_INFORMATION SHOWN:_

## Begin

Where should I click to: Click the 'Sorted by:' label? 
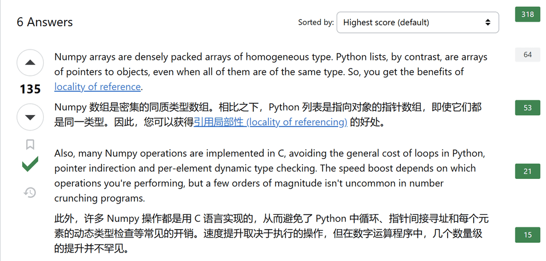coord(316,23)
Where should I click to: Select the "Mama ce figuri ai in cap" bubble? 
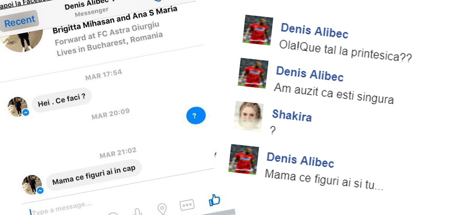(94, 175)
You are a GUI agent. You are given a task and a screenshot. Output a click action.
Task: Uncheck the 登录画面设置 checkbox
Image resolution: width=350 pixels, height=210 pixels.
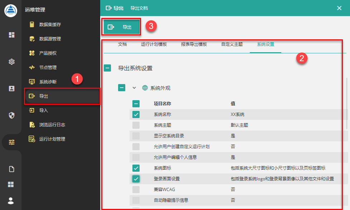(x=136, y=179)
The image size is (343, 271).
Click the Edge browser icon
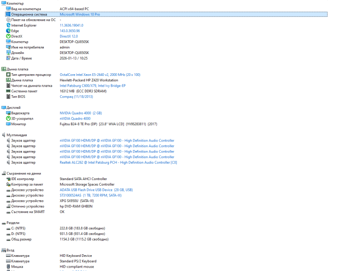(x=8, y=31)
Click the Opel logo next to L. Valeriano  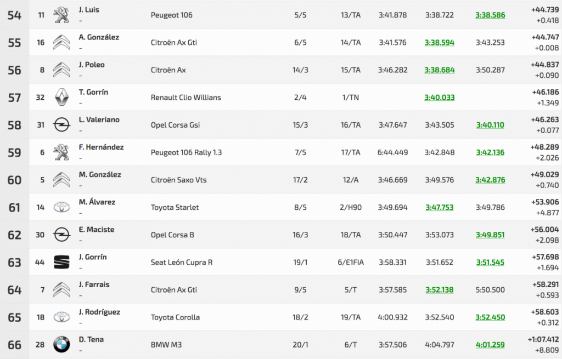click(x=61, y=125)
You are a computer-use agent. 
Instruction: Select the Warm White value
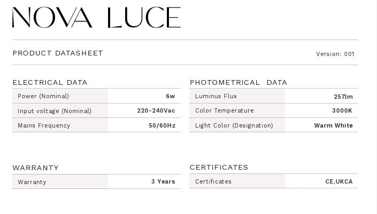click(x=334, y=125)
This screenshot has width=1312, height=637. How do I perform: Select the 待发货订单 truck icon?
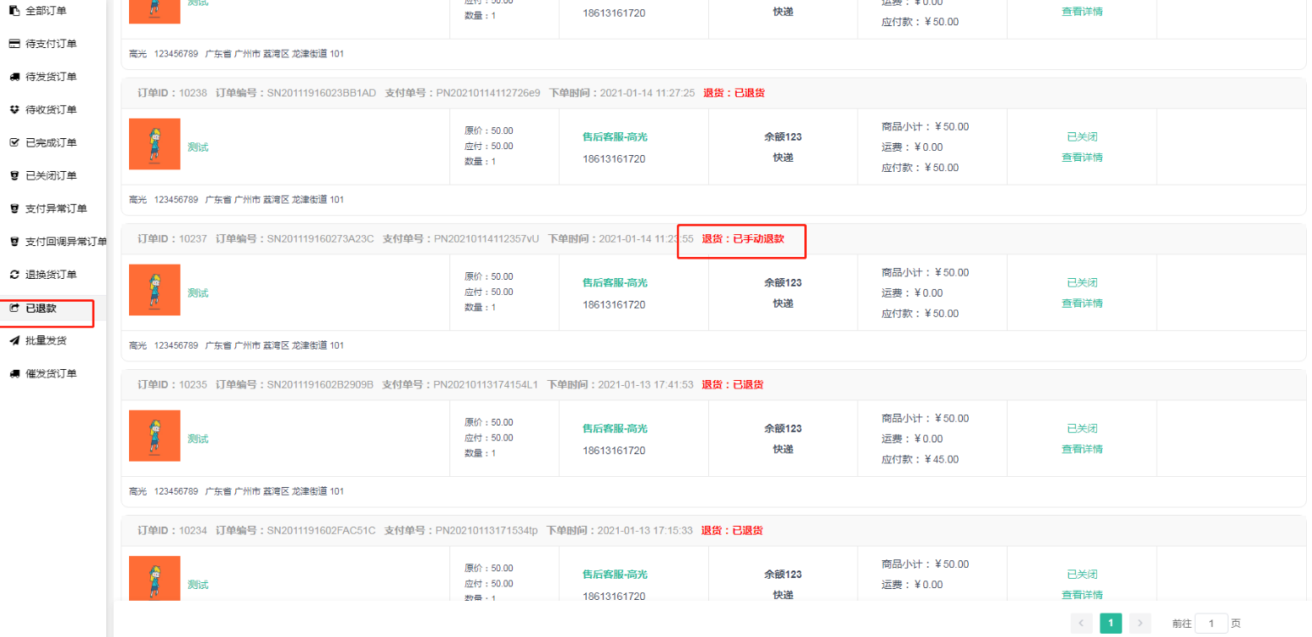[x=14, y=77]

## End

Retype the records exactly, from the line with "You are a computer-use agent." through the last line of the records, both included. Omit the pictures.

You are a computer-use agent. 
Instruction: Select the Warm White value
click(x=334, y=125)
This screenshot has width=1312, height=637. How do I perform: Select the 待发货订单 truck icon?
[x=14, y=77]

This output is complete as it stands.